(Dataset excerpt)

(begin)

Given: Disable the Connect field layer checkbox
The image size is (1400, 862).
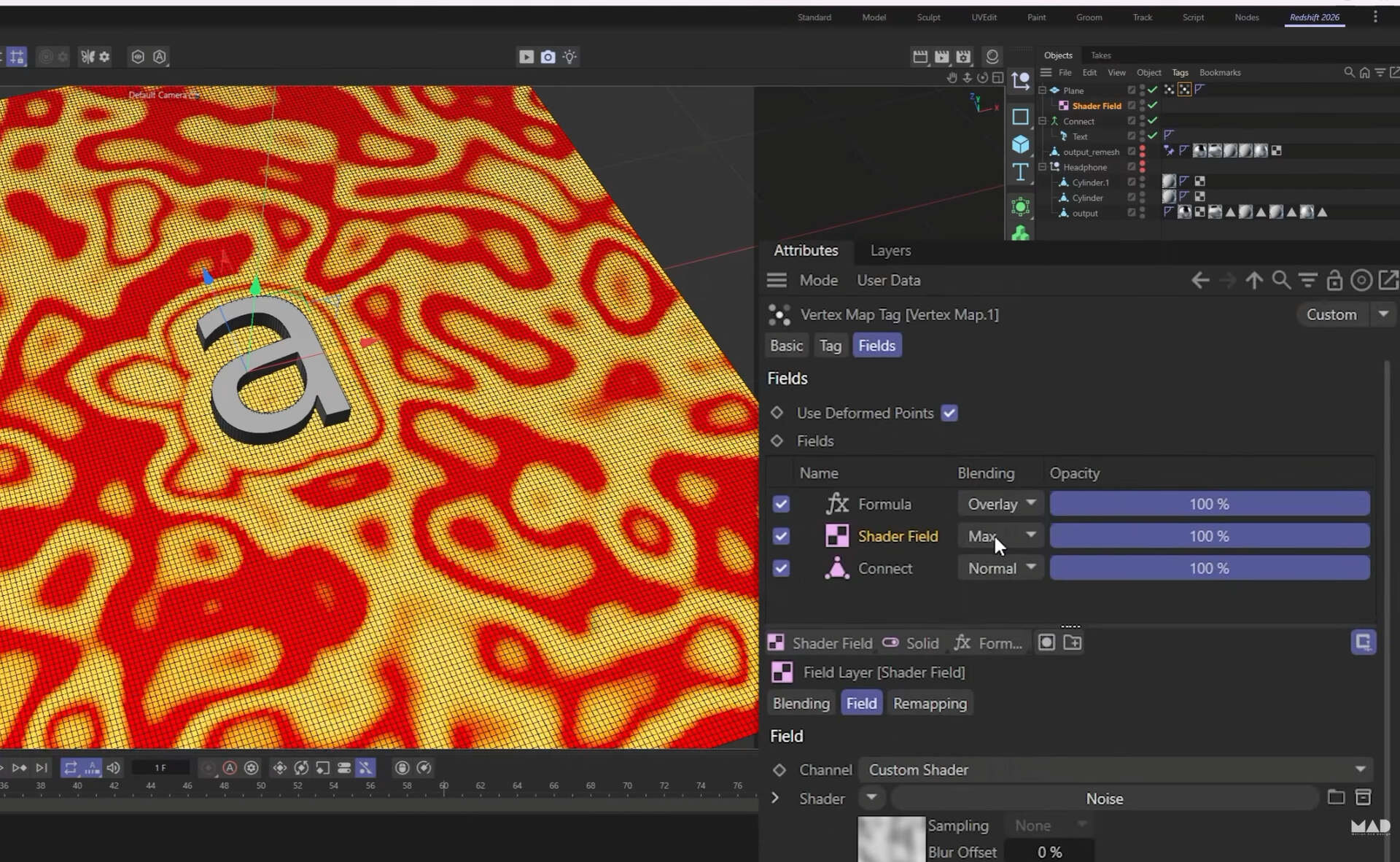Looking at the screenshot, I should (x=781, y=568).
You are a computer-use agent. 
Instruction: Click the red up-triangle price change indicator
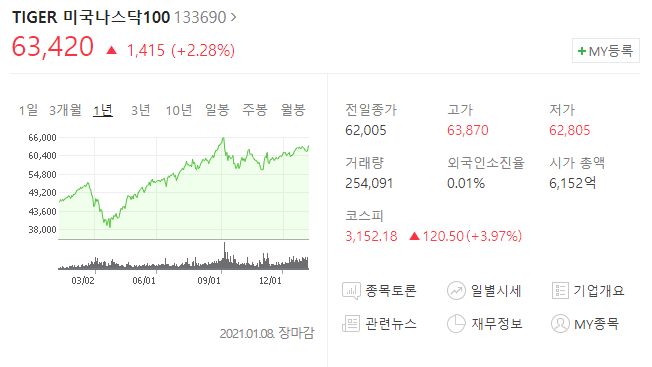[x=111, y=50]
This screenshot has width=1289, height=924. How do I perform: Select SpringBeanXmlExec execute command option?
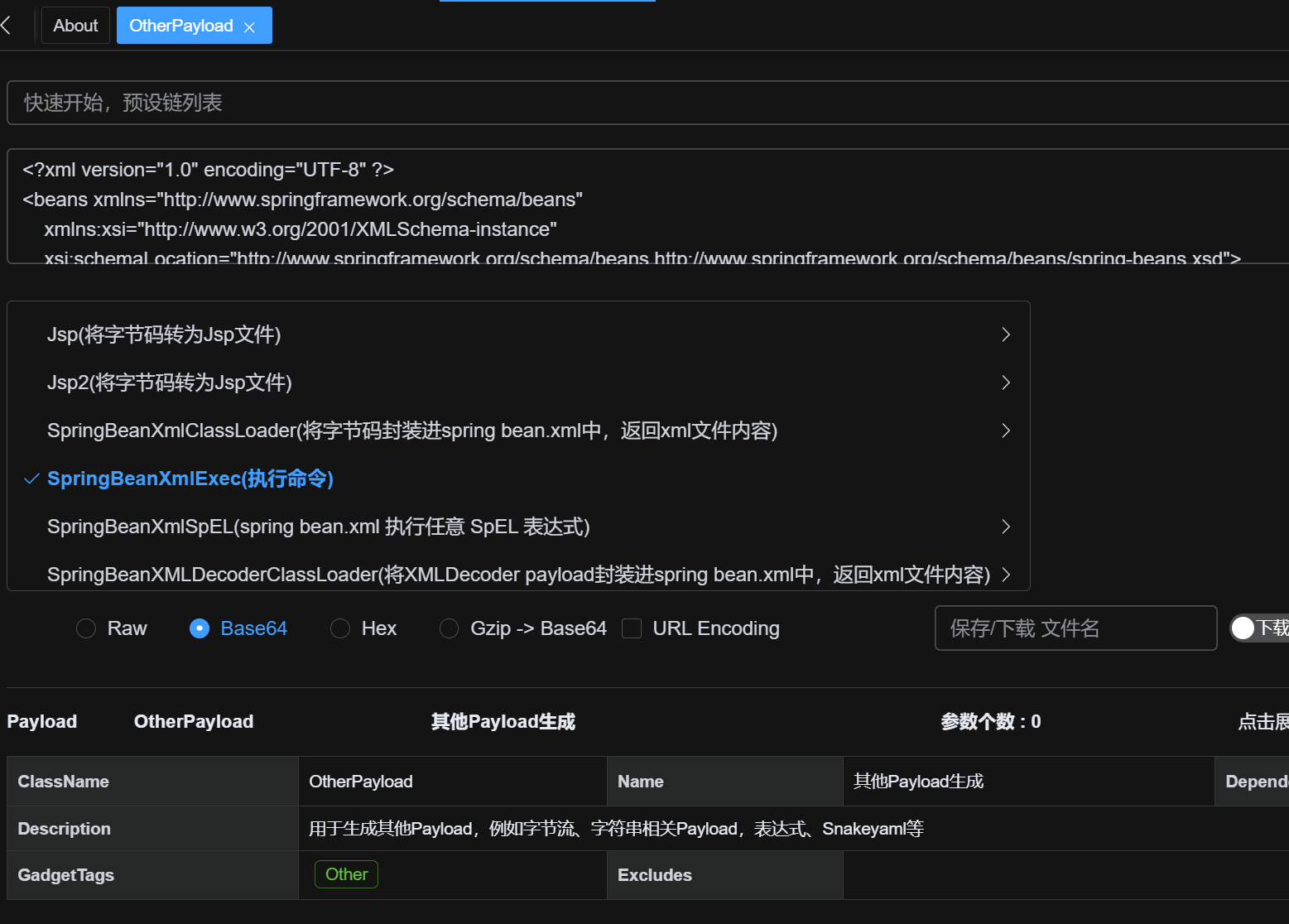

(end)

● Requirements
Reproduce the listing above with "Click" replaced by "Press" wherever it occurs, keeping everything else the same and omitting the pictures.

● Task solution
Given: Disable the Connect field layer checkbox
The image size is (1400, 862).
Looking at the screenshot, I should (x=781, y=568).
You are a computer-use agent. 
Instruction: Press the red up-triangle price change indicator
[x=111, y=50]
This screenshot has width=1289, height=924. How do I perform: Select SpringBeanXmlExec execute command option?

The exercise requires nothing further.